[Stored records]
= Beginning of Section =

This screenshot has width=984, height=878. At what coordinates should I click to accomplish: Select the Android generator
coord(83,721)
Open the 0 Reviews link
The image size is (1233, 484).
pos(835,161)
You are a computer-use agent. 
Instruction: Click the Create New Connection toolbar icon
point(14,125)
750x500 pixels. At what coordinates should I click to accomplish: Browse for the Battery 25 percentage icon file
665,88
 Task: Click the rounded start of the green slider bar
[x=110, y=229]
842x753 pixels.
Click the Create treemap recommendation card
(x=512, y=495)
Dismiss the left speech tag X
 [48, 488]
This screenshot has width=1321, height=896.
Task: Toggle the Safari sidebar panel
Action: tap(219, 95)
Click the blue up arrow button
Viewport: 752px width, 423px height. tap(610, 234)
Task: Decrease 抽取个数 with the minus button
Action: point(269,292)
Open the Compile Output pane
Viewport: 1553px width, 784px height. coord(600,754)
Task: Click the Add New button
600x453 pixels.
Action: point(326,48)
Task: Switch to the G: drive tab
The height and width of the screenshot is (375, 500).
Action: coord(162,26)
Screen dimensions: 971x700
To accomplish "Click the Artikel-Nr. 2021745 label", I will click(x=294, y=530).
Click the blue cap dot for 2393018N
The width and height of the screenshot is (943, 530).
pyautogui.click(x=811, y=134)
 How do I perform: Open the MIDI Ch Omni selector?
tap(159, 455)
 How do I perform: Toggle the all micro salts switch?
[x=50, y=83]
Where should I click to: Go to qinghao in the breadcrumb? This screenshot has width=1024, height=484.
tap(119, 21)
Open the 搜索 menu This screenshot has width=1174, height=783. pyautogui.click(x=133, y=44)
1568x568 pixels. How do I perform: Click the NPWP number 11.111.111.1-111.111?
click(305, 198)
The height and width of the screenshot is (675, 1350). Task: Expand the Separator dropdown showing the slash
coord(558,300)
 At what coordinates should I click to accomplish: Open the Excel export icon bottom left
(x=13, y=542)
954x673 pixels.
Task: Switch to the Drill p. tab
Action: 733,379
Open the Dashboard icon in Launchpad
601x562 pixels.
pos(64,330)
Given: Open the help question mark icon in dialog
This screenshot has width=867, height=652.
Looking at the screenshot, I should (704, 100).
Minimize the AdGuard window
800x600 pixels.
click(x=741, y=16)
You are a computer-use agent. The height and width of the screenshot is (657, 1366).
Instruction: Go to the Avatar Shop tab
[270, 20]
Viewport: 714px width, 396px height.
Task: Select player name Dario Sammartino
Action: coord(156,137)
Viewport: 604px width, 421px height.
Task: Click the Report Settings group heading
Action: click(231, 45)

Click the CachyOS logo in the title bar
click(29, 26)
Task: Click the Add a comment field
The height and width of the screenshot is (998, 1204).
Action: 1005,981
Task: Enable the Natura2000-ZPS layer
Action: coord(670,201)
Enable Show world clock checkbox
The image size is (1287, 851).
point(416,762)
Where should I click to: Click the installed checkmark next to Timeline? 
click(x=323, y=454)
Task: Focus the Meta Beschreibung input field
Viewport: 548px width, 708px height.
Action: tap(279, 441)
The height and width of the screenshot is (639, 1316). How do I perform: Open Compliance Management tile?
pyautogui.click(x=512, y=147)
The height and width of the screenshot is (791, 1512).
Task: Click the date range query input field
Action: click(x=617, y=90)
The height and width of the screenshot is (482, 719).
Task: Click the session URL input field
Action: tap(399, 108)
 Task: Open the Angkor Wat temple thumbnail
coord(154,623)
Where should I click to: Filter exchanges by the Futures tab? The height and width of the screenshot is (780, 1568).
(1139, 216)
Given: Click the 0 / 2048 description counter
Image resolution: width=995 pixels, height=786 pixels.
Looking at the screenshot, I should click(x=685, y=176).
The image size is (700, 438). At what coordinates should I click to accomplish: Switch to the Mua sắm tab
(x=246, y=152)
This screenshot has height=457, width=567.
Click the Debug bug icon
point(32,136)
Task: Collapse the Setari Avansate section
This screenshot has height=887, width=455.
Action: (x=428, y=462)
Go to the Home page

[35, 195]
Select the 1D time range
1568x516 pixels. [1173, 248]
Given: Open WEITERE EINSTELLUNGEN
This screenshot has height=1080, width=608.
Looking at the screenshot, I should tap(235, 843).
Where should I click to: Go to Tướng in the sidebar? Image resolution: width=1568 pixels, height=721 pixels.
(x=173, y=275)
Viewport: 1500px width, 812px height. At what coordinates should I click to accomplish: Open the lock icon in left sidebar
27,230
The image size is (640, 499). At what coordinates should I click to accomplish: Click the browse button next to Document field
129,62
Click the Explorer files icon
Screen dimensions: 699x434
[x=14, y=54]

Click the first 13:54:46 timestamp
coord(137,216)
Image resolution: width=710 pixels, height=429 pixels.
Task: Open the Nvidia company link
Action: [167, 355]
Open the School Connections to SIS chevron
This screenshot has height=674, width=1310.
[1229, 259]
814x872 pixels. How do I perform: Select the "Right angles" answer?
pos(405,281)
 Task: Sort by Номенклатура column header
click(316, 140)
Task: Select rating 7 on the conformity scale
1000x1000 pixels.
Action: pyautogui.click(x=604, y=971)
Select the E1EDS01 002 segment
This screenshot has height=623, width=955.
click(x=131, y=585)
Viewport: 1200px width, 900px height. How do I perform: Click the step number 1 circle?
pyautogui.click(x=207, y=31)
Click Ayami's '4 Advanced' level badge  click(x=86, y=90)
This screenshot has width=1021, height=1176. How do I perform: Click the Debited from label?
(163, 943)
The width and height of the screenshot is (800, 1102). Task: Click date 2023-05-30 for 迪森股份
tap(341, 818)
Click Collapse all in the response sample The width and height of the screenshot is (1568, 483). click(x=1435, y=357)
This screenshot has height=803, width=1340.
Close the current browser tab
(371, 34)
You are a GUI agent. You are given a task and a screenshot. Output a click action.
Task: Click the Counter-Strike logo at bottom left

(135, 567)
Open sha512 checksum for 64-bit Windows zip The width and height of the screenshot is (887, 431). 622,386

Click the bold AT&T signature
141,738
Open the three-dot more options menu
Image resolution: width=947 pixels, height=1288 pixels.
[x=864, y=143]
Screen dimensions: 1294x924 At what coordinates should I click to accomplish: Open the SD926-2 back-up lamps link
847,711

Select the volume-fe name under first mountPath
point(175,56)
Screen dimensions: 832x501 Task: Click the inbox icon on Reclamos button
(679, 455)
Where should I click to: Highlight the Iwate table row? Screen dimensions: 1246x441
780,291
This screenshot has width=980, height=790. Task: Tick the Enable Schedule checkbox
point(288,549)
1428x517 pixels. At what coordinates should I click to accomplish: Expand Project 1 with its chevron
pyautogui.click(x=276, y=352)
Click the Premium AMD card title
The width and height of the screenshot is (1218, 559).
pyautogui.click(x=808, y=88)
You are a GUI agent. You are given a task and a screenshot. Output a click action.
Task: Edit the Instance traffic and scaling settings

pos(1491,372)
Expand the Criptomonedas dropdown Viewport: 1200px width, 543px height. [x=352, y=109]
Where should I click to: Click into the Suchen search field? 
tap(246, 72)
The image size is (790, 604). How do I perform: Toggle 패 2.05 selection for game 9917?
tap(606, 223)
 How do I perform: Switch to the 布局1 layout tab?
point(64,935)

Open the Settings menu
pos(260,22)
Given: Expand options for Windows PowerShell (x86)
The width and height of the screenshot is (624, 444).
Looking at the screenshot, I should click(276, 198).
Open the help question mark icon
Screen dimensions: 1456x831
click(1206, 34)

= End of Section =

*AIM OF THE EXERCISE*
Give back every line of the data exactly as it was written.

*RESULT FOR THIS TASK*
This screenshot has width=984, height=878. At what coordinates should I click to accomplish: Select the Android generator
coord(83,721)
Open the 0 Reviews link
The image size is (1233, 484).
pos(835,161)
You are a computer-use agent. 
Instruction: Click the Create New Connection toolbar icon
point(14,125)
750x500 pixels. At what coordinates should I click to accomplish: Browse for the Battery 25 percentage icon file
665,88
 Task: Click the rounded start of the green slider bar
[x=110, y=229]
842x753 pixels.
Click the Create treemap recommendation card
(x=512, y=495)
Dismiss the left speech tag X
 [48, 488]
This screenshot has width=1321, height=896.
Task: Toggle the Safari sidebar panel
Action: tap(219, 95)
Click the blue up arrow button
Viewport: 752px width, 423px height. tap(610, 234)
Task: Decrease 抽取个数 with the minus button
Action: point(269,292)
Open the Compile Output pane
Viewport: 1553px width, 784px height. coord(600,754)
Task: Click the Add New button
600x453 pixels.
Action: point(326,48)
Task: Switch to the G: drive tab
The height and width of the screenshot is (375, 500).
Action: coord(162,26)
Screen dimensions: 971x700
To accomplish "Click the Artikel-Nr. 2021745 label", I will click(x=294, y=530).
Click the blue cap dot for 2393018N
The width and height of the screenshot is (943, 530).
pyautogui.click(x=811, y=134)
 How do I perform: Open the MIDI Ch Omni selector?
tap(159, 455)
 How do I perform: Toggle the all micro salts switch?
[x=50, y=83]
Where should I click to: Go to qinghao in the breadcrumb? This screenshot has width=1024, height=484.
tap(119, 21)
Open the 搜索 menu This screenshot has width=1174, height=783. pyautogui.click(x=133, y=44)
1568x568 pixels. How do I perform: Click the NPWP number 11.111.111.1-111.111?
click(305, 198)
The height and width of the screenshot is (675, 1350). Task: Expand the Separator dropdown showing the slash
coord(558,300)
 At what coordinates should I click to accomplish: Open the Excel export icon bottom left
(x=13, y=542)
954x673 pixels.
Task: Switch to the Drill p. tab
Action: 733,379
Open the Dashboard icon in Launchpad
601x562 pixels.
pos(64,330)
Given: Open the help question mark icon in dialog
This screenshot has width=867, height=652.
Looking at the screenshot, I should (704, 100).
Minimize the AdGuard window
800x600 pixels.
click(x=741, y=16)
You are a computer-use agent. The height and width of the screenshot is (657, 1366).
Instruction: Go to the Avatar Shop tab
[270, 20]
Viewport: 714px width, 396px height.
Task: Select player name Dario Sammartino
Action: coord(156,137)
Viewport: 604px width, 421px height.
Task: Click the Report Settings group heading
Action: click(231, 45)

Click the CachyOS logo in the title bar
click(29, 26)
Task: Click the Add a comment field
The height and width of the screenshot is (998, 1204).
Action: 1005,981
Task: Enable the Natura2000-ZPS layer
Action: coord(670,201)
Enable Show world clock checkbox
The image size is (1287, 851).
point(416,762)
Where should I click to: Click the installed checkmark next to Timeline? 
click(x=323, y=454)
Task: Focus the Meta Beschreibung input field
Viewport: 548px width, 708px height.
Action: tap(279, 441)
The height and width of the screenshot is (639, 1316). How do I perform: Open Compliance Management tile?
pyautogui.click(x=512, y=147)
The height and width of the screenshot is (791, 1512).
Task: Click the date range query input field
Action: click(x=617, y=90)
The height and width of the screenshot is (482, 719).
Task: Click the session URL input field
Action: tap(399, 108)
 Task: Open the Angkor Wat temple thumbnail
coord(154,623)
Where should I click to: Filter exchanges by the Futures tab? The height and width of the screenshot is (780, 1568).
(1139, 216)
Given: Click the 0 / 2048 description counter
Image resolution: width=995 pixels, height=786 pixels.
Looking at the screenshot, I should click(x=685, y=176).
The image size is (700, 438). At what coordinates should I click to accomplish: Switch to the Mua sắm tab
(x=246, y=152)
This screenshot has height=457, width=567.
Click the Debug bug icon
point(32,136)
Task: Collapse the Setari Avansate section
This screenshot has height=887, width=455.
Action: (x=428, y=462)
Go to the Home page

[35, 195]
Select the 1D time range
1568x516 pixels. [1173, 248]
Given: Open WEITERE EINSTELLUNGEN
This screenshot has height=1080, width=608.
Looking at the screenshot, I should tap(235, 843).
Where should I click to: Go to Tướng in the sidebar? Image resolution: width=1568 pixels, height=721 pixels.
(x=173, y=275)
Viewport: 1500px width, 812px height. At what coordinates should I click to accomplish: Open the lock icon in left sidebar
27,230
The image size is (640, 499). At what coordinates should I click to accomplish: Click the browse button next to Document field
129,62
Click the Explorer files icon
Screen dimensions: 699x434
[x=14, y=54]

Click the first 13:54:46 timestamp
coord(137,216)
Image resolution: width=710 pixels, height=429 pixels.
Task: Open the Nvidia company link
Action: [167, 355]
Open the School Connections to SIS chevron
This screenshot has height=674, width=1310.
[1229, 259]
814x872 pixels. How do I perform: Select the "Right angles" answer?
pos(405,281)
 Task: Sort by Номенклатура column header
click(316, 140)
Task: Select rating 7 on the conformity scale
1000x1000 pixels.
Action: pyautogui.click(x=604, y=971)
Select the E1EDS01 002 segment
This screenshot has height=623, width=955.
click(x=131, y=585)
Viewport: 1200px width, 900px height. How do I perform: Click the step number 1 circle?
pyautogui.click(x=207, y=31)
Click Ayami's '4 Advanced' level badge  click(x=86, y=90)
This screenshot has width=1021, height=1176. How do I perform: Click the Debited from label?
(163, 943)
The width and height of the screenshot is (800, 1102). Task: Click date 2023-05-30 for 迪森股份
tap(341, 818)
Click Collapse all in the response sample The width and height of the screenshot is (1568, 483). click(x=1435, y=357)
This screenshot has height=803, width=1340.
Close the current browser tab
(371, 34)
You are a GUI agent. You are given a task and a screenshot. Output a click action.
Task: Click the Counter-Strike logo at bottom left

(135, 567)
Open sha512 checksum for 64-bit Windows zip The width and height of the screenshot is (887, 431). 622,386

Click the bold AT&T signature
141,738
Open the three-dot more options menu
Image resolution: width=947 pixels, height=1288 pixels.
[x=864, y=143]
Screen dimensions: 1294x924 At what coordinates should I click to accomplish: Open the SD926-2 back-up lamps link
847,711

Select the volume-fe name under first mountPath
point(175,56)
Screen dimensions: 832x501 Task: Click the inbox icon on Reclamos button
(679, 455)
Where should I click to: Highlight the Iwate table row? Screen dimensions: 1246x441
780,291
This screenshot has width=980, height=790. Task: Tick the Enable Schedule checkbox
point(288,549)
1428x517 pixels. At what coordinates should I click to accomplish: Expand Project 1 with its chevron
pyautogui.click(x=276, y=352)
Click the Premium AMD card title
The width and height of the screenshot is (1218, 559).
pyautogui.click(x=808, y=88)
You are a GUI agent. You are given a task and a screenshot. Output a click action.
Task: Edit the Instance traffic and scaling settings

pos(1491,372)
Expand the Criptomonedas dropdown Viewport: 1200px width, 543px height. [x=352, y=109]
Where should I click to: Click into the Suchen search field? 
tap(246, 72)
The image size is (790, 604). How do I perform: Toggle 패 2.05 selection for game 9917?
tap(606, 223)
 How do I perform: Switch to the 布局1 layout tab?
point(64,935)

Open the Settings menu
pos(260,22)
Given: Expand options for Windows PowerShell (x86)
The width and height of the screenshot is (624, 444).
Looking at the screenshot, I should click(276, 198).
Open the help question mark icon
Screen dimensions: 1456x831
click(1206, 34)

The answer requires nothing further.